We have never done this kind of sight fishing before; we learned to love it instantly. There is such sport in having to perfectly execute the cast and retrieval. Cooney caught another nice trout and I lost a big red. It spit the hook; I was pretty disappointed to lose him.

We both thoroughly enjoyed Capt. Benny’s company. He knows the area and maze of islands perfectly. Plus, he knows exactly where the fish are and how to spot them!

Video: Sometimes We Had to Cut the Islands Close

Sight fishing for the reds was off the chart. We caught more reds than we could count. And most of them we saw before we caught. We were all throwing weedless jerkbaits without much weight. We’d spot the fish, cast in front of it, a little beyond it, and reel it right in front of the fish, keeping it moving very slowly. With a single fish we’d work it pretty slowly, a little faster when we were casting to a school of them.

We moved on to the flat known as Snake Bite. The water was a little murkier here but we could still spot fish when they were tailing. Benny would say, “floater at 10 o’clock, floater at 3 o’clock.” It really helped us out. We were both lower in the boat and spotting the fish would’ve been nearly impossible for our inexperienced eyes.

Video: Releasing a Redfish

We had seen a couple of tarpon throughout the day.

Video: Lazy Tarpon Swimming the Flats

Each time we saw a tarpon, we’d try our hardest to get it to bite our lure.We knew that we most likely couldn’t land the fish even if we could hook one. The light tackle we were using was meant for seatrout and reds. It was still a fun challenge. We scared them pretty good, and as a result, they scared us with their violent thrashing.

Then another tarpon started taunting us on this flat. He was probably about 70 pounds. We decided to pursue him to see if he would bite. HE DID! He had gotten within 10 feet of the boat and Jeremy cast an orange-tailed jerkbait in front of his face and HE STRUCK! We saw his gills flare up and Benny yelled, “SET THE HOOK!” It was such a sight to see! The fish went crazy with his acrobatic display and almost jumped in the boat. (I’m so glad he didn’t!) Then the chase was on! He jumped and thrashed 3 times and Benny was a machine at the poling position, calling it “down and dirty” chasing.

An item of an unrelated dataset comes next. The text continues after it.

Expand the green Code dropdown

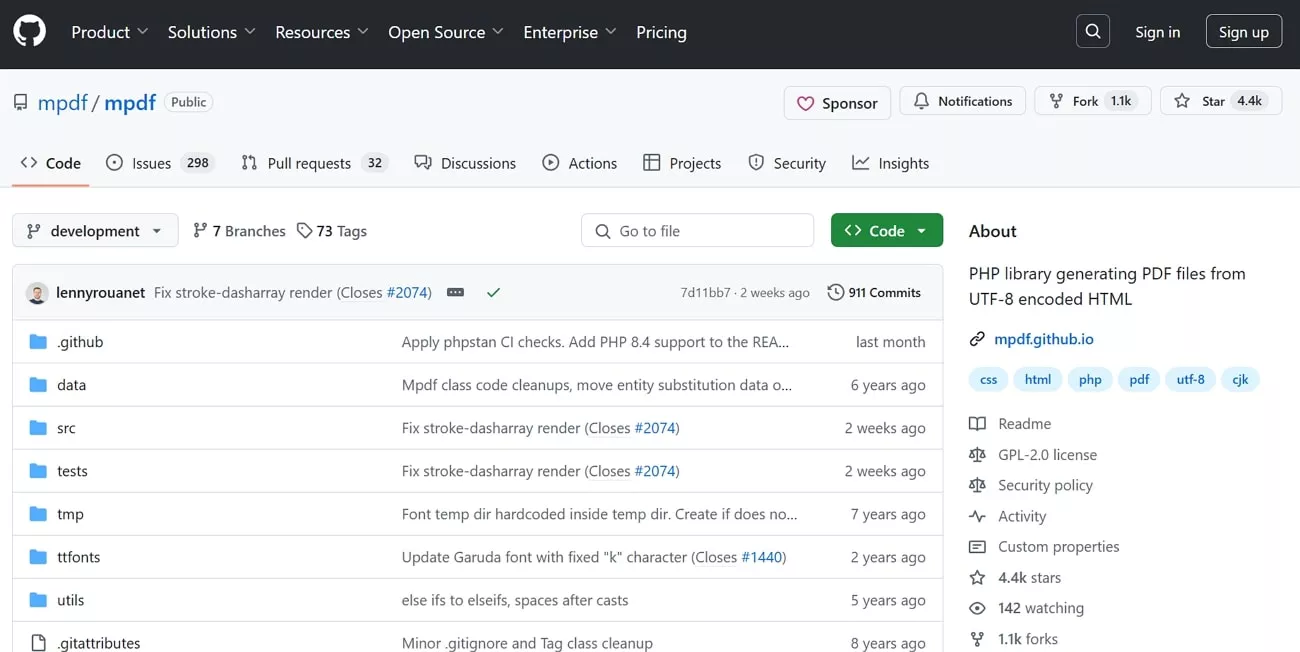click(x=886, y=230)

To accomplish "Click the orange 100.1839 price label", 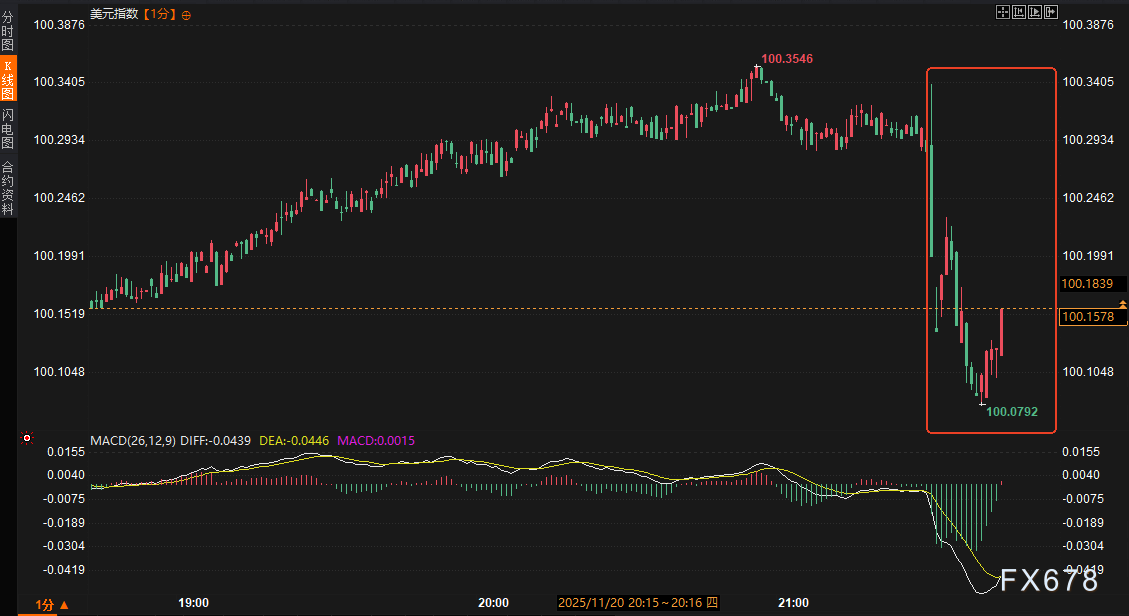I will coord(1087,284).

Cooney had the fish just about whooped but the tarpon had one more burst of energy which sadly broke the already frayed 30 pound fluorocarbon leader. This was such an amazing experience! We are hooked!

Cooney was already smoking me pretty hardcore in our fishing competition of the day and Capt. Benny wanted to help him complete his slam. He went in heavy pursuit of snook. The only problem was the wind had picked up which had started chopping up the water. This made spot fishing for snook much more difficult.

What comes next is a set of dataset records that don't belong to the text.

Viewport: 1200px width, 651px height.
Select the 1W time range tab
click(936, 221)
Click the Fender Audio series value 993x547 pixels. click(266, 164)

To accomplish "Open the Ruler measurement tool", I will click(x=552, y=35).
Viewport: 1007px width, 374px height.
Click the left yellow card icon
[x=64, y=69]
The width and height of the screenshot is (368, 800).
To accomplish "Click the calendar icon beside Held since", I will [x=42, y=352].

Besides our poor eyes were exhausted and weren’t focusing correctly. I started seeing mirages, I really did. But, we still managed to land a couple more reds before calling it quits.

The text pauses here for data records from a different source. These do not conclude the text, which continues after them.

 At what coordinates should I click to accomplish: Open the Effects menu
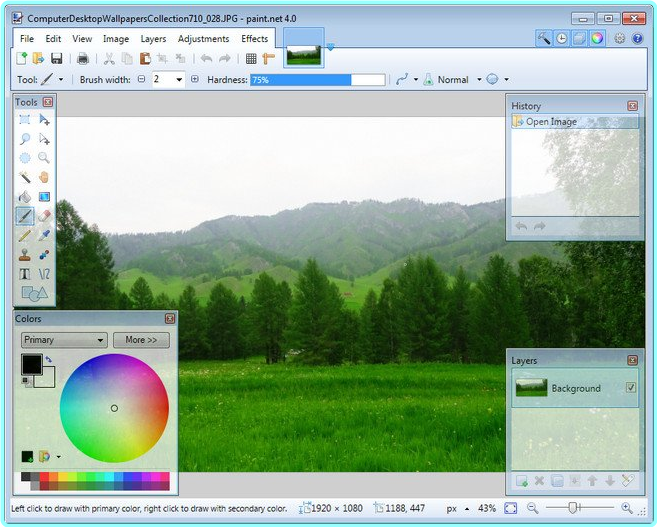pyautogui.click(x=255, y=39)
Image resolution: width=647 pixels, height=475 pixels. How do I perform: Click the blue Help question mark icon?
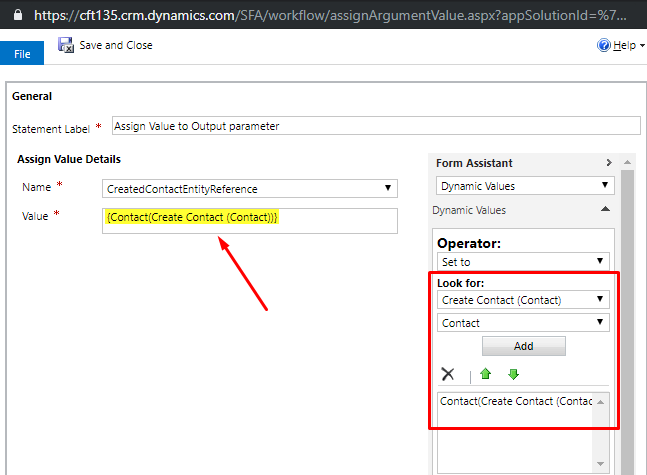point(604,45)
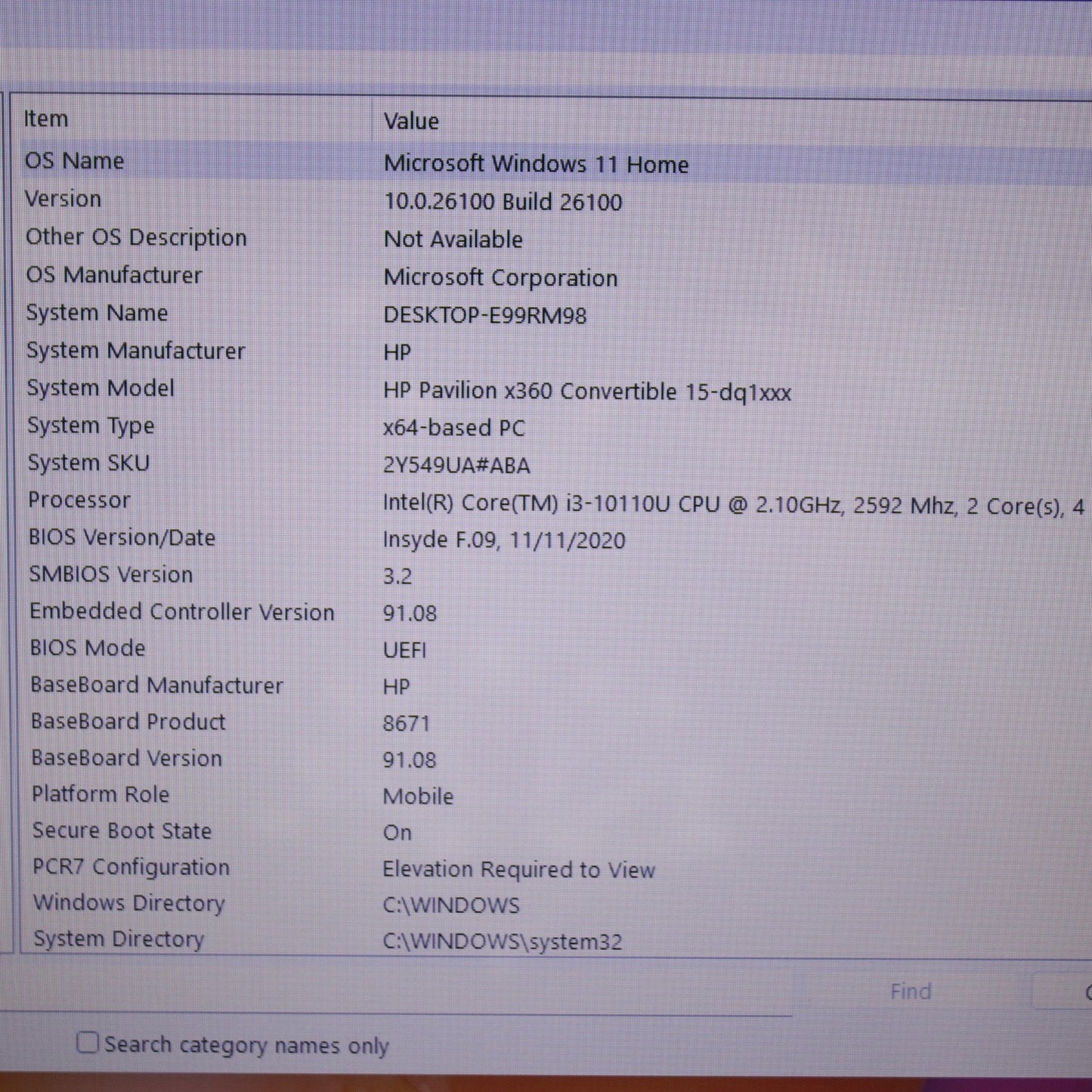The width and height of the screenshot is (1092, 1092).
Task: Click the HP Pavilion x360 Convertible value
Action: [x=586, y=391]
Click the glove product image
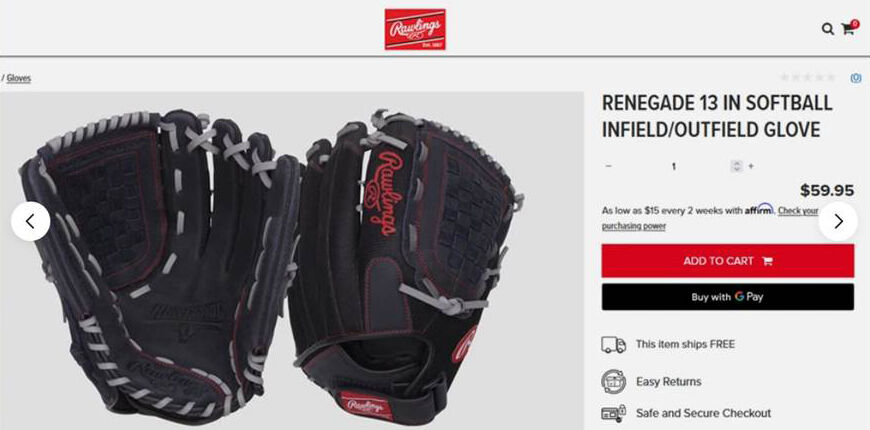 point(272,261)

Double hookups of redfish were common throughout the day. Cooney got burnt because he was being stubborn and didn’t want to miss a second of fishing to apply sunscreen. You definitely need a hat and a good pair of polarized glasses and sunscreen to survive a day in the Everglades.

We did see a lot of lemon sharks in this area that kept harassing our catches and our lures. It was entertaining, if not annoying.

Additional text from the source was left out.